### PROVIDED TEXT
---

← Quora archive  ·  2010 Dec 13, 2010 06:58 AM PST

Question

Will there ever be a day where new startup ideas are hard to come by due to existing and lasting ideas or will there always be room for more?

Answer

The number of ideas need never go down in principle. Human creativity is inexhaustible. But the yield rate may start to go down (i.e. success percentage), with the numbe of viable markets going down. Analogy: you can keep drilling exploratory oil wells all over the planet, but once 'Peak Oil' hits, actual 'finds' may slow down. Or to put it another way, the total number of ideas, including stupid ones, will not go down, but the proportion of "stupid" will.

Japan is ahead of the rest of the world in thinking this way already. There is a satirical movement there called Chindogu, "unuseless" inventions -- apparently functional, but deeply stupid:

http://en.wikipedia.org/wiki/Chi...

Since humans don't like low yield rates, they may move on and invest less in coming up with ideas, so the total number of ideas may also go down. Why continue drilling if your chances of striking oil are going down every day?

I believe "Peak Market" will happen, just like peak oil. Unlike knowledge, for which a case can be made that it is infinite, it seems mathematically impossible that there can be an infinite number of markets representing infinite wealth. At least not while we are stuck on Planet Earth. If we invent The One Great Invention: hyperspatial/warp drive travel, we may find a frontier of endless growth.

---

### RECORDED INFORMATION

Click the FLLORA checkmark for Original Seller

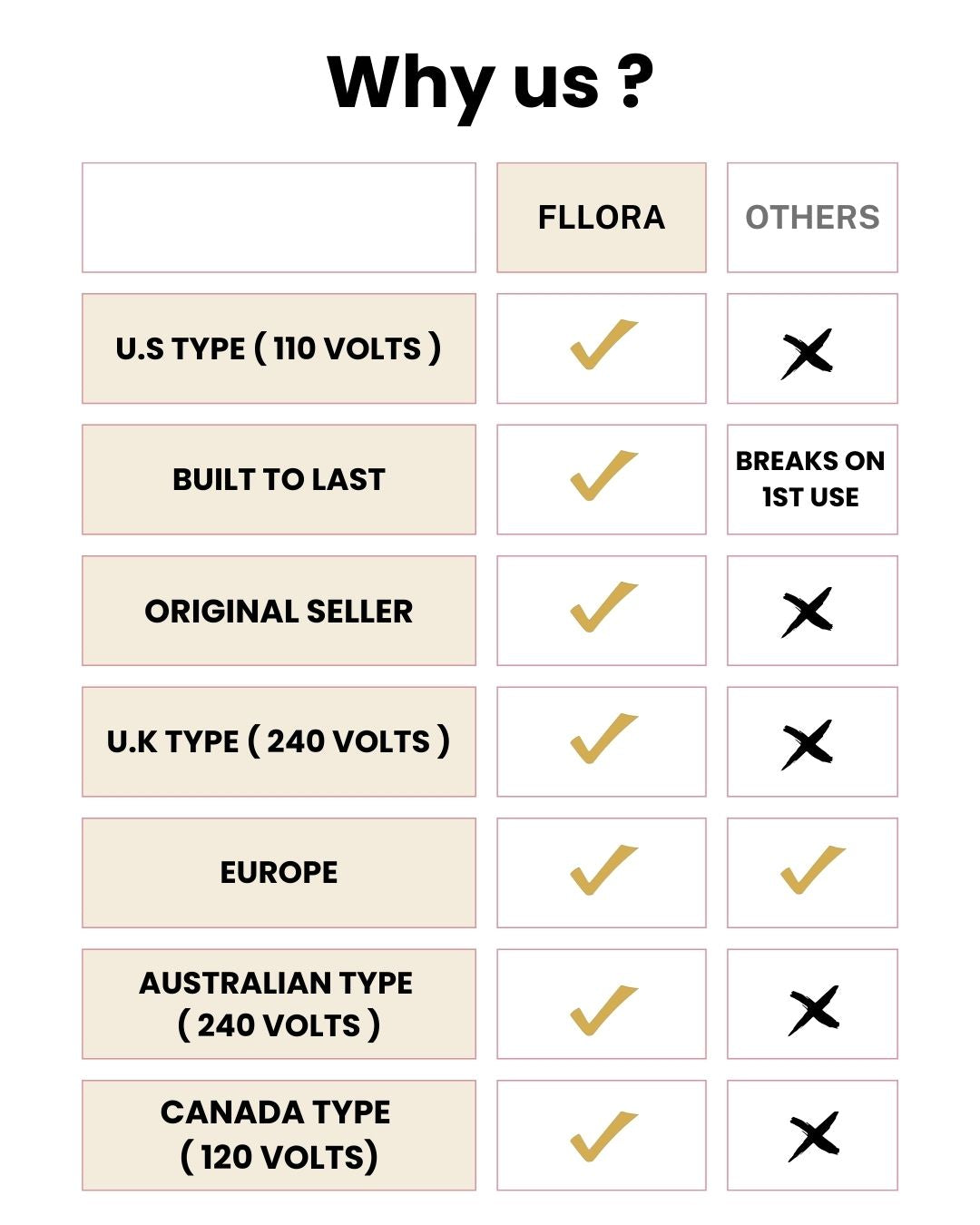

---

### COMPLETE THE FOLLOWING
**a)** Summarize the Quora answer on startup ideas in two sentences.
**b)** Answer these questions using the Quora answer on startup ideas:
(i) What is the name of the satirical movement in Japan that the answer mentions?
(ii) What does the writer call "The One Great Invention"?
(iii) Because humans don't like low yield rates, what may they do?
**c)** Extend the Quora answer on startup ideas beyond its final sentence.

### REPLIES
**a)** Because human creativity is inexhaustible, the number of startup ideas need never fall, but their success rate may drop as viable markets decline, much as oil finds slow once "Peak Oil" hits. The writer expects a "Peak Market" because infinite markets seem mathematically impossible while humans are stuck on Earth, though hyperspatial or warp drive travel might open a frontier of endless growth.

**b)**
(i) Chindogu.
(ii) Hyperspatial/warp drive travel.
(iii) They may move on and invest less in coming up with ideas.

**c)**
But on earth, the 'market' represents the aggregate of all the things we demand as a species, along with the prices we are willing to pay for them, and the products/services in the supply chain that makes them. Greedy though we are, we are not infinitely greedy, simply because we must also be the ones that make everything. And at some point, the massive complexity of the world we are building will be too much. Computers may already be too complex for the mainstream, hence the iPad.

So the number of grounded startup ideas may start to go down after hitting a peak. We may not like the costs of growth, and may start to prefer simplicity. As Edward Abbey said, "growth for the sake of growth is the ideology of the cancer cell." Entrepreneurship is about nothing if not growth. And we may come to view it as unacceptably costly, irresponsible and even immoral in social terms, the way we came to view slavery.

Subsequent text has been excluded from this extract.